● **Work to be completed**:
Answer these questions from the article on streaming feature stores below:
1. What three responsibilities does the article give a feature store?
2. In the typical batch pipeline it describes, at what time does the feature computation job start?
3. Which feature is listed as one that tolerates staleness?

● **Passage**:
________

<--- Back to all resources

AI & Agents

May 22, 2025

12 min read

The Streaming Feature Store Pattern: Real-Time ML Features from CDC

Learn how streaming feature stores eliminate training-serving skew by computing ML features from CDC events in real time instead of batch jobs.

A feature store sits between your raw data and your ML models. Its job: pre-compute features (derived values like “customer lifetime value” or “average order frequency in last 30 days”) and serve them fast enough for real-time inference.

Most feature stores run on batch. A nightly job reads from the warehouse, computes features, and writes them to a serving layer. This works until it doesn’t — and it stops working the moment your models need features that reflect what’s happening now, not what happened 12 hours ago.

Streaming feature stores replace those batch jobs with continuous computation on CDC event streams. Every database change triggers a feature recomputation, and the serving layer updates within seconds.

What a Feature Store Actually Does

Strip away the marketing and a feature store has three responsibilities:

  1. Compute — Transform raw data into features (aggregations, ratios, lookups, time-windowed calculations)
  2. Store — Keep feature values in a format optimized for the access pattern (online serving vs offline training)
  3. Serve — Return feature values at inference time with low latency and at training time with point-in-time correctness
Raw Data → Feature Computation → Feature Store → Model Serving

                                      └──→ Model Training

The computation step is where batch vs streaming matters most.

The Batch Feature Store Problem

Here’s a typical batch feature pipeline:

1. Warehouse ETL runs at 2:00 AM
2. Feature computation job starts at 3:00 AM
3. Features written to online store by 4:00 AM
4. Model uses features that are 4-26 hours stale

This creates two problems:

Problem 1: Staleness

A fraud detection model using “number of transactions in last hour” computed from batch data is always looking at yesterday’s transactions. A customer who made 50 transactions in the last 30 minutes looks identical to one who made 2.

Features that lose value with staleness:

  • Transaction velocity (count per time window)
  • Account balance
  • Inventory levels
  • Session activity (pages viewed, actions taken)
  • Support ticket status
  • Cart contents

Features that tolerate staleness:

  • Customer lifetime value (changes slowly)

________

● **Data**:
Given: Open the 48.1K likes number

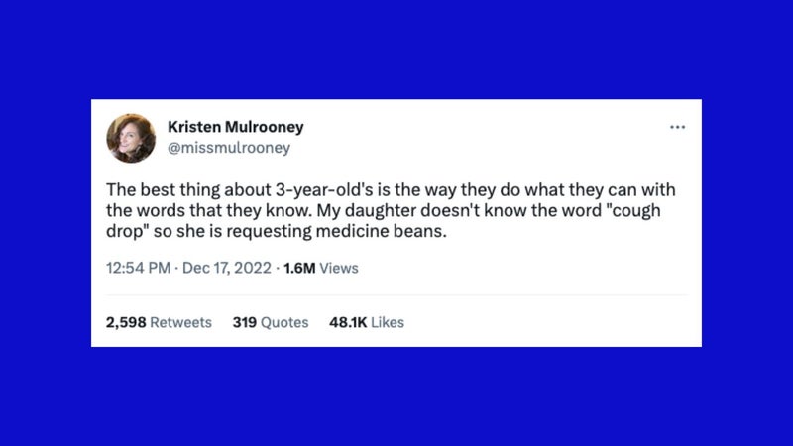Looking at the screenshot, I should [348, 322].
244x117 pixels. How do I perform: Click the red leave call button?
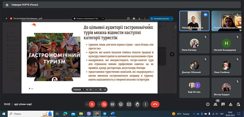tap(155, 104)
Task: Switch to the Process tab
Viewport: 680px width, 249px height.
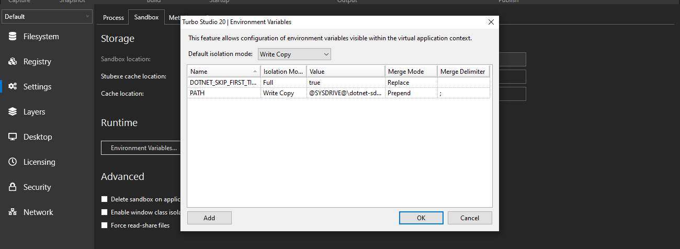Action: pos(114,17)
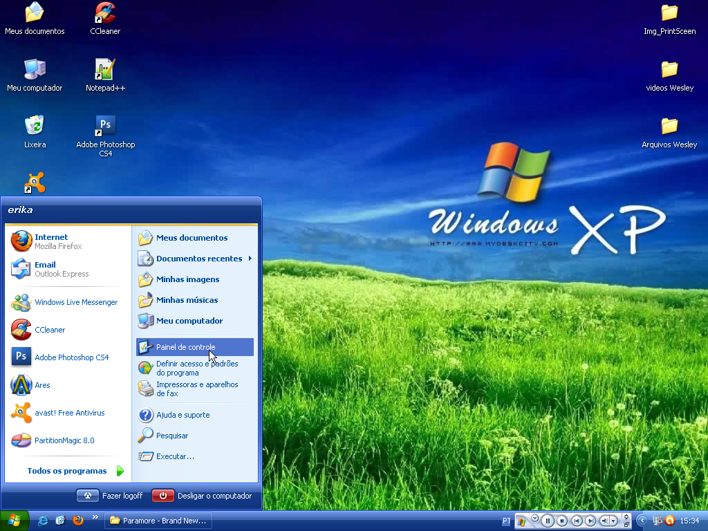Open the volume dropdown arrow in media toolbar
The height and width of the screenshot is (531, 708).
pyautogui.click(x=613, y=521)

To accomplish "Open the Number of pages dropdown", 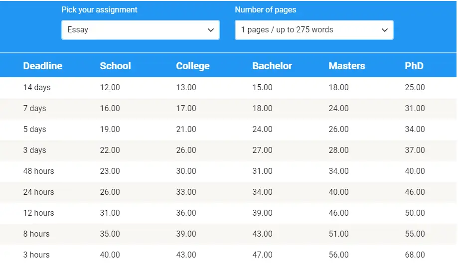I will pyautogui.click(x=313, y=30).
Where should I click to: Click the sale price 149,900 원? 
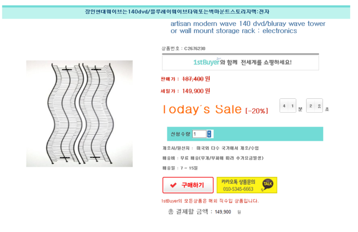pos(196,91)
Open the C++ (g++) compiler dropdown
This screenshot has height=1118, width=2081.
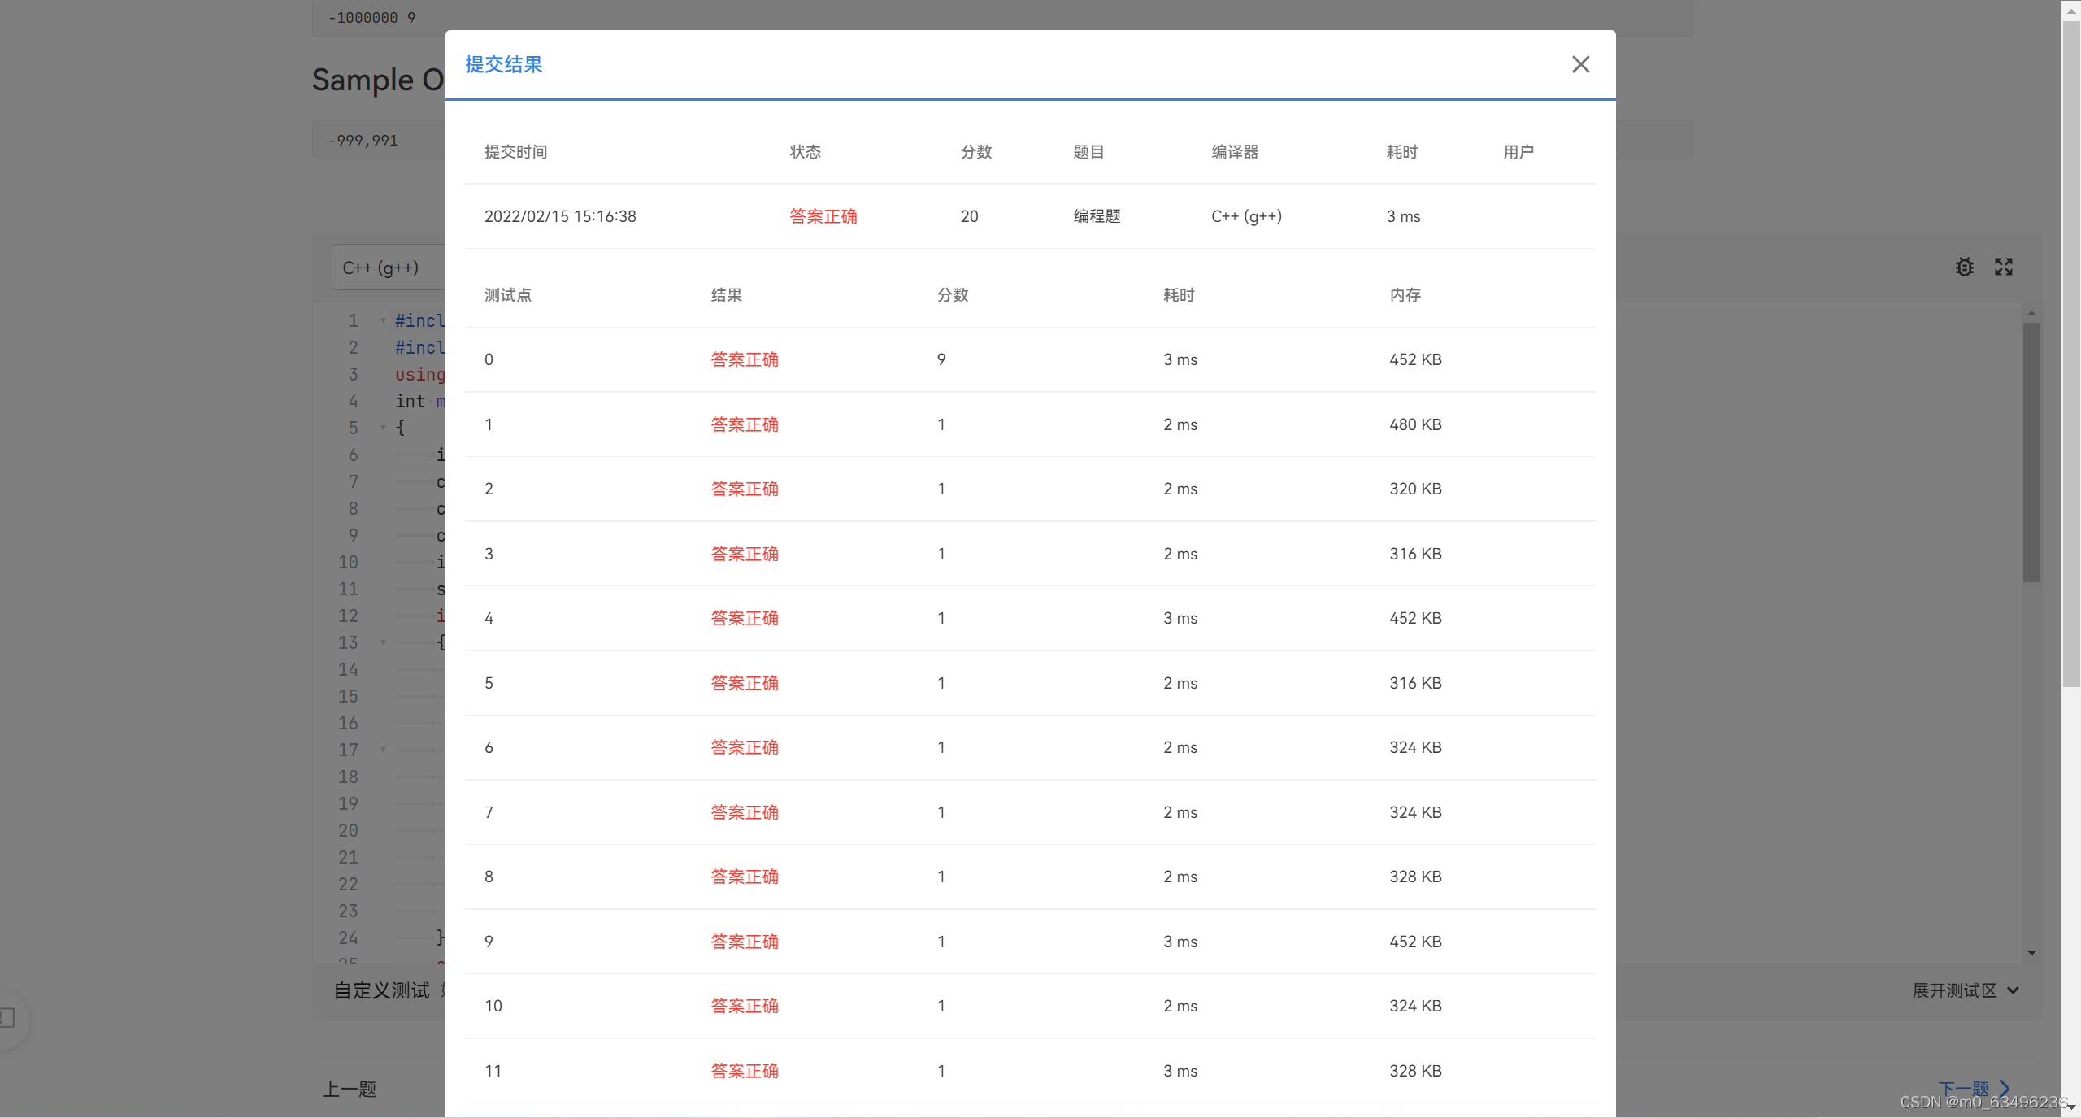(380, 268)
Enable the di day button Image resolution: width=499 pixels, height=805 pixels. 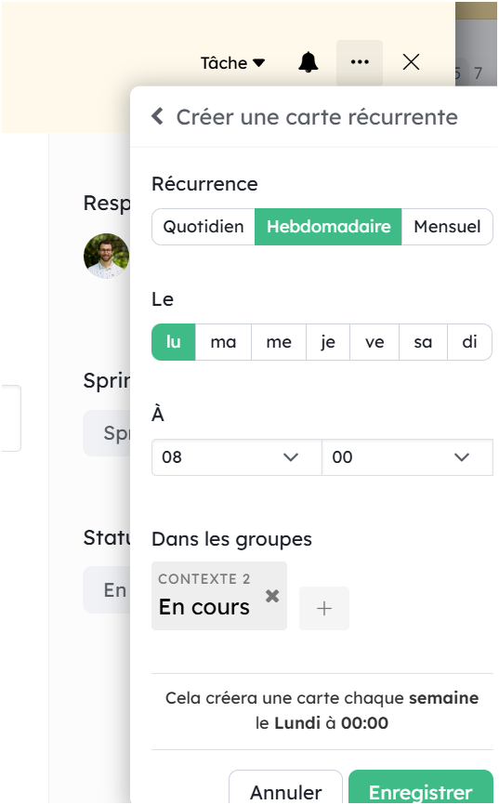[470, 342]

________

● **The result**:
1. Compute, store, and serve.
2. 3:00 AM.
3. Customer lifetime value.